|From YouTube: Turkish villagers|
Our premise when we began this blog was to embrace as Armenian food anything that Armenians eat.
In my case, of course, that would include hot fudge sundaes — although, it really shouldn't, for a number of reasons. The lesson is that some things aren't so easy to define or to avoid.
But identity politics is a powerful thing, and it's clear that Armenians must define their food or others will define it for us.
There's been a clear and ominous trend in recent years among our not-always-friendly neighbors to label certain dishes as Turkish or Azerbaijani in origin. Our friend and frequent correspondent, the writer Lucine Kasbarian, brought the latest instance of menu poaching to our attention.
A cultural arm of the United Nations recently certified keshkeg as Turkish. Known by various names, it's a familiar and filling winter-time stew of mashed wheat and meat, usually lamb or chicken.
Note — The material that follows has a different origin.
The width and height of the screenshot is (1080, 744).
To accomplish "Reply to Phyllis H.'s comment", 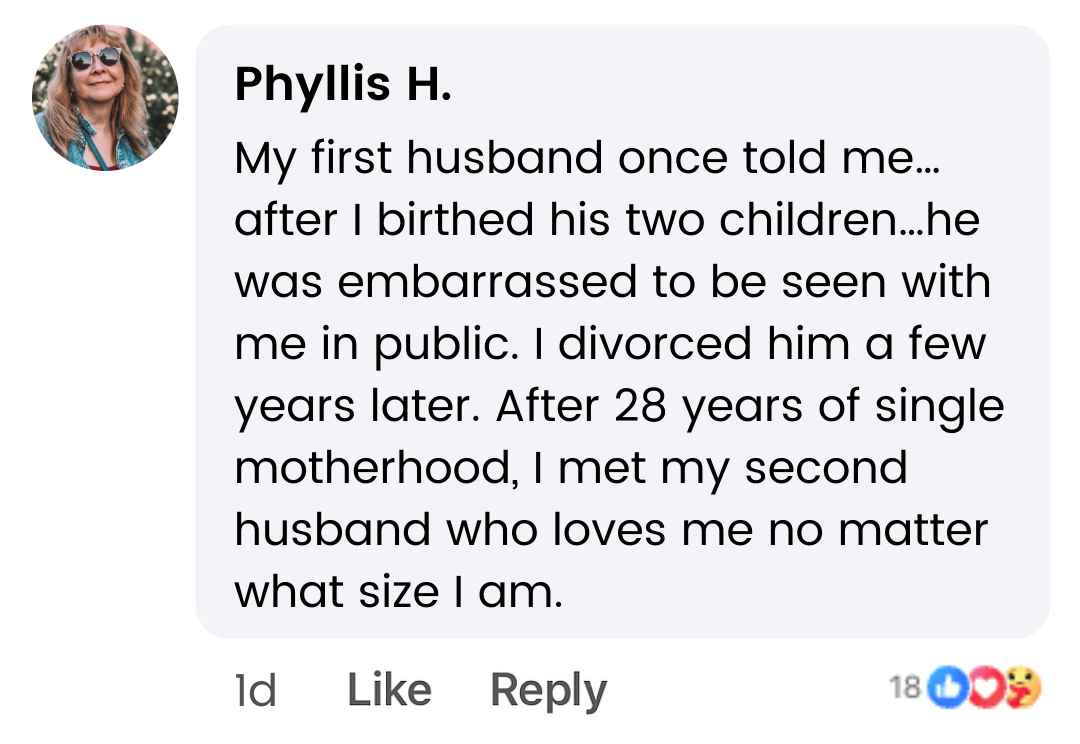I will click(548, 691).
It has a consistency and appearance similar to oatmeal and is often seasoned with cumin.
Armenians have been making it for centuries. So apparently has everyone else in the 'hood, with variations, including Persians and Greeks.
There's nothing odd about that. We know food travels, although its exact path is sometimes hard to trace. But there are real food historians in Armenia, and we've noted their efforts to define and refine Armenian food as a distinct cuisine.
They seem certain that the original version sprang from the distinctly Armenian earthen ovens called tonirs. The stove-top pot version —or, in the Old World, the open-hearth version — is an evolutionary step. Turkish cooking, they note, does not include the use of the tonir.
I'm just old enough to remember the lingering euphoria over the UN's birth after the Second World War and the hope that it would be a major and lasting force for world peace.
I think it's fair to say that didn't exactly work as planned. But really, how in the world is it now the UN's business to be poking its fingers in our soup bowls?